• **Text passage**:
The head of the United Nations warned that climate impacts are heading to “areas of unknown destruction, chaos and permanent suffering if fossil fuels are not stopped”, and the bleak words of UN Secretary-General Antonio Guterres come with the release of the annual United in Science report, which outlines the scale of the climate crisis.
The report details how levels of greenhouse gases, largely carbon dioxide from burning fossil fuels, continue to rise.
And according to the British newspaper, “Daily Mail”, levels were higher at the beginning of this year than they were before the pandemic, which saw a temporary reduction in emissions due to the lockdown around the world.
The United In Science Report, coordinated by the World Meteorological Organization (WMO), brings together the latest science on climate change, its impacts and responses.
This year’s data reveal that the world is experiencing rising global temperatures, floods, droughts and heat waves caused by climate change.
“Without ambitious action, the physical, social and economic impacts of climate change will be devastating,” the report warns.
According to the Global Carbon Project, global emissions recorded between January and May this year were 1.2% higher than those recorded in the same period in 2019.
The past seven years have been the warmest on record, but analysis by the Met Office shows there’s a 93% chance that the next five years will surpass all of them.
The report predicts that we may soon see irreversible changes occur in climate systems, such as the melting of the polar ice sheets, and it also cannot rule out levels of heat and humidity beyond which human outdoor work is not possible.
Densely populated cities will face more heat waves, torrential rains and coastal flooding, putting billions of people at risk.
According to the data, there is a huge gap between the pledges countries made under the Paris Agreement to curb global warming and the measures they are taking.

• **Data supplied**:
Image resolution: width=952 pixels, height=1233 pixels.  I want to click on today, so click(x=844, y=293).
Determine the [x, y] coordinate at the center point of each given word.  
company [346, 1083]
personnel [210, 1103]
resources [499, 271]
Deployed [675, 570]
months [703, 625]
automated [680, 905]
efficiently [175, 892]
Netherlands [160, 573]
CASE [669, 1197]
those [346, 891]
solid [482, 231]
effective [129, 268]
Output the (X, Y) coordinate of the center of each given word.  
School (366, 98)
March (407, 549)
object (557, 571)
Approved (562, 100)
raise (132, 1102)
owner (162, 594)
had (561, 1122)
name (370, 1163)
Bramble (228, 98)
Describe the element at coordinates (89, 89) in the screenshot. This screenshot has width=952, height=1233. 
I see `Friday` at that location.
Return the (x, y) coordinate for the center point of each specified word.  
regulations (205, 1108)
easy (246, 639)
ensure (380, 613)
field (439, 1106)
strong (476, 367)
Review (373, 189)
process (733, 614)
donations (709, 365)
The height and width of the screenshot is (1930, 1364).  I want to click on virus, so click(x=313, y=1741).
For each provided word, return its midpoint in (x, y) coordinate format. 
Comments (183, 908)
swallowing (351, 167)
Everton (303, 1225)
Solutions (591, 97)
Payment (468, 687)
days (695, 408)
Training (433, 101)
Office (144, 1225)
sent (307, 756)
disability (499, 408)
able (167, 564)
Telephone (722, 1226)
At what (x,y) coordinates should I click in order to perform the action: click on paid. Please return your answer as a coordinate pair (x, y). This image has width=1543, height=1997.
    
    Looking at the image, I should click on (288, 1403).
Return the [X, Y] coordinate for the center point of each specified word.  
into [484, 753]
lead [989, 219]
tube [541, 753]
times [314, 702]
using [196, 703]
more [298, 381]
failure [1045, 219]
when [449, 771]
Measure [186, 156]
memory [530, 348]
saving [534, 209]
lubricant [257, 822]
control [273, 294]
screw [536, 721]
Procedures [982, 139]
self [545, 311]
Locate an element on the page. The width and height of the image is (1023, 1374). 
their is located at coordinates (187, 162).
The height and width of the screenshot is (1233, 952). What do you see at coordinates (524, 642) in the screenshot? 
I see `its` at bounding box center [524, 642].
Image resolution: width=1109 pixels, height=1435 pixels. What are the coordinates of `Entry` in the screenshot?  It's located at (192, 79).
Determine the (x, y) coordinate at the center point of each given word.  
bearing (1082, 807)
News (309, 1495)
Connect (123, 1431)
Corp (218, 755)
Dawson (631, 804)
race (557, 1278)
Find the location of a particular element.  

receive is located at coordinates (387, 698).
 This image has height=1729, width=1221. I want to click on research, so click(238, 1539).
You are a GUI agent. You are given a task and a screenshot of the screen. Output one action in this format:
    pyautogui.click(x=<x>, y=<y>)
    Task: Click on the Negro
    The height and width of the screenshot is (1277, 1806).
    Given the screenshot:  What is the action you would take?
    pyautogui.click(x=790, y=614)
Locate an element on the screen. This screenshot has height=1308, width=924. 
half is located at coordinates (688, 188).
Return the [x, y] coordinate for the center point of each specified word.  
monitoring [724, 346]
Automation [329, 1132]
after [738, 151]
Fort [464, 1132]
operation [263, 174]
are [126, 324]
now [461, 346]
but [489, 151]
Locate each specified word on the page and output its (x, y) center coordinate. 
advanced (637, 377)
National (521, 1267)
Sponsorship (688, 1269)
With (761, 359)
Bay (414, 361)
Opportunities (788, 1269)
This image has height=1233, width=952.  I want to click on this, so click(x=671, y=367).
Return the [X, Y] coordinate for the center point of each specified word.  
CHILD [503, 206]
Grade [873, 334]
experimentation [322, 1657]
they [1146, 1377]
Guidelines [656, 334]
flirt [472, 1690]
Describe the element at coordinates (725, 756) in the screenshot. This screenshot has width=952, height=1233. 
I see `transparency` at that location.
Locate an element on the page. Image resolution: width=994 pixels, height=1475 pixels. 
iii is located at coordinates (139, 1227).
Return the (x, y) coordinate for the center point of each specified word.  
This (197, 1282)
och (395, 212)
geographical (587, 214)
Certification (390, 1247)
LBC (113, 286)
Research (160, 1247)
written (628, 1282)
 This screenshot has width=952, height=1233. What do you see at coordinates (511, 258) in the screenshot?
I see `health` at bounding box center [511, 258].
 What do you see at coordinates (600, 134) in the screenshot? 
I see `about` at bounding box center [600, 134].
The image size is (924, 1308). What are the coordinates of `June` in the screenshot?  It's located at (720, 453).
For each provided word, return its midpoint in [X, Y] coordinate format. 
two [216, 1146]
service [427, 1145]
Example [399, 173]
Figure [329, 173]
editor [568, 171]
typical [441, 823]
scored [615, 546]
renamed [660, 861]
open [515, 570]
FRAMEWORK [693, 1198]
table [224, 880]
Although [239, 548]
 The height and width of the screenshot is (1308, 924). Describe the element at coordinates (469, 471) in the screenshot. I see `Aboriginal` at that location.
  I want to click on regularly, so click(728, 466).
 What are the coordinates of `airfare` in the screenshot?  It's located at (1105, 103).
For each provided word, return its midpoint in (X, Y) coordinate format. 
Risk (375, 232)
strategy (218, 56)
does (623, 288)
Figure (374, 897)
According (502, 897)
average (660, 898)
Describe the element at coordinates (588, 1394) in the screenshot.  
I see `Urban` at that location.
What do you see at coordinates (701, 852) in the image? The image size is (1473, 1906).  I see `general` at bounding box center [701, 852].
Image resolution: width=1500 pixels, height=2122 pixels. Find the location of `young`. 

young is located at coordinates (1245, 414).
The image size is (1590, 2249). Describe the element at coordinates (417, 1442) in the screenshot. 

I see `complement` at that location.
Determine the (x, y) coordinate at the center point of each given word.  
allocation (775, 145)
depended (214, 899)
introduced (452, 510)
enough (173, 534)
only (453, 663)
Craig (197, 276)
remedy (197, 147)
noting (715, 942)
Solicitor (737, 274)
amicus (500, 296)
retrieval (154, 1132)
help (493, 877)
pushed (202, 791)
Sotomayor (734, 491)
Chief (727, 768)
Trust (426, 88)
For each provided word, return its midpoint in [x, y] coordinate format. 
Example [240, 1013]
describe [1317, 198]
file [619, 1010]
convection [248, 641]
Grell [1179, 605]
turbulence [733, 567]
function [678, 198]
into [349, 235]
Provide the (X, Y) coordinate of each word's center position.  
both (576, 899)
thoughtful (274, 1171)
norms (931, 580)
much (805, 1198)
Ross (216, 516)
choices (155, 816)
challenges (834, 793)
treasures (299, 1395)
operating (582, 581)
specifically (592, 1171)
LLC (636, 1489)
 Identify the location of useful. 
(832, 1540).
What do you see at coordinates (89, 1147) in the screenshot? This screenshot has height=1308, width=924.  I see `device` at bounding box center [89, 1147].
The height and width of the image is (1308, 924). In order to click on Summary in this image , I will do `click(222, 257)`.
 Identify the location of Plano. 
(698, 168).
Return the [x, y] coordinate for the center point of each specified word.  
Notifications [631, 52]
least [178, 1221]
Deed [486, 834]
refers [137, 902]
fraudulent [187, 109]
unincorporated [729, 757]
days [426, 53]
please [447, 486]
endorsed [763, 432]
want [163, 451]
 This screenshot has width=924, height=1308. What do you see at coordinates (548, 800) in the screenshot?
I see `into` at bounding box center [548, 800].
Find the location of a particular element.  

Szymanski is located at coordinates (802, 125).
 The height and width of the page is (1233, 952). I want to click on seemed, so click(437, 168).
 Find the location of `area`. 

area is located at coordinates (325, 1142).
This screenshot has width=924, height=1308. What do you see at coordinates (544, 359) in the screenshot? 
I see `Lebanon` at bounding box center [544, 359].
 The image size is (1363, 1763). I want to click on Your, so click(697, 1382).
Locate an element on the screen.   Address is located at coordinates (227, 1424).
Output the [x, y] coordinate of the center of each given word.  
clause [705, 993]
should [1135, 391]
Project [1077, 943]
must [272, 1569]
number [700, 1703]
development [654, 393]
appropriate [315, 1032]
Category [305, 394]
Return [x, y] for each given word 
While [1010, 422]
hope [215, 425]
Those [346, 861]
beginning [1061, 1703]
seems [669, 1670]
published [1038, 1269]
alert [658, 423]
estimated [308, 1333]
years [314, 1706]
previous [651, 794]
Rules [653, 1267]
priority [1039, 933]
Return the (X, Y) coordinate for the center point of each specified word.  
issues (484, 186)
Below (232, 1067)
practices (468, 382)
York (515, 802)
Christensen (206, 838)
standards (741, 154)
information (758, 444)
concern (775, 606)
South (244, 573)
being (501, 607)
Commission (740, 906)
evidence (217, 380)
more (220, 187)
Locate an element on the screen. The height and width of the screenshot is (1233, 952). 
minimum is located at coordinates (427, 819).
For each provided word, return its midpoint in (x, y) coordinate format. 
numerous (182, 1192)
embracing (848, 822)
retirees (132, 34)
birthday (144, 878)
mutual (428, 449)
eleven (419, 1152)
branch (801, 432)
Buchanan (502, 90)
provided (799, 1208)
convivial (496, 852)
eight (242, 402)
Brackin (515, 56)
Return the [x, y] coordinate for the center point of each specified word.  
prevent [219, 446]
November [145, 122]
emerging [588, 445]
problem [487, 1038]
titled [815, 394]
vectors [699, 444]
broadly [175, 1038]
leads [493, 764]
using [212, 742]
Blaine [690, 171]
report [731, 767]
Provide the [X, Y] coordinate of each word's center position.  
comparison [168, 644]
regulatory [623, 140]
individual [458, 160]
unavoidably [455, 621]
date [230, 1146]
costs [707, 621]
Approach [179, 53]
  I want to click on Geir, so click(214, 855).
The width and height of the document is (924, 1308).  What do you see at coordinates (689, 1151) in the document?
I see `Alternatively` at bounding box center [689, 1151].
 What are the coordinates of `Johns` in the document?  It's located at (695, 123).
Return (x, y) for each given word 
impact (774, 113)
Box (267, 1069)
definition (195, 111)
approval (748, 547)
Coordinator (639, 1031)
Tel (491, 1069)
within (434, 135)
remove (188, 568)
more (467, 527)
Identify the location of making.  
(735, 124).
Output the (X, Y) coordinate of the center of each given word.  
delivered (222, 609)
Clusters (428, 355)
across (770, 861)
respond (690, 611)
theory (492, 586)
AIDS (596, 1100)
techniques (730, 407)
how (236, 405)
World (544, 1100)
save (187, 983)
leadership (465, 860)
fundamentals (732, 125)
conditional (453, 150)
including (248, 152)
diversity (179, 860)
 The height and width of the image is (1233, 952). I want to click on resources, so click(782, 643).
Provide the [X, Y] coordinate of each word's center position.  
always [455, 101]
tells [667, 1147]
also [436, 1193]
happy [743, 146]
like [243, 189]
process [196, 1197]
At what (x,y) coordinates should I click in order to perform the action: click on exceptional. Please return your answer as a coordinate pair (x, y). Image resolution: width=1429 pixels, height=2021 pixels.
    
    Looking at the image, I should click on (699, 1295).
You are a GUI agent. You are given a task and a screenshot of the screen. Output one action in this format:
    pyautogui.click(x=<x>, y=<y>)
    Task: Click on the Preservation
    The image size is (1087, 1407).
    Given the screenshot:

• **Using the information**:
**A.** From the United in Science article, set down the passage starting at "The report details" and ending at "by climate change.".
**B.** In the United in Science article, how much higher were global emissions from January to May this year than in the same period in 2019, according to the Global Carbon Project?
The records come from a separate, unrelated source.

• **Task-by-task solutions**:
**A.**
The report details how levels of greenhouse gases, largely carbon dioxide from burning fossil fuels, continue to rise.
And according to the British newspaper, “Daily Mail”, levels were higher at the beginning of this year than they were before the pandemic, which saw a temporary reduction in emissions due to the lockdown around the world.
The United In Science Report, coordinated by the World Meteorological Organization (WMO), brings together the latest science on climate change, its impacts and responses.
This year’s data reveal that the world is experiencing rising global temperatures, floods, droughts and heat waves caused by climate change.

**B.** They were 1.2% higher.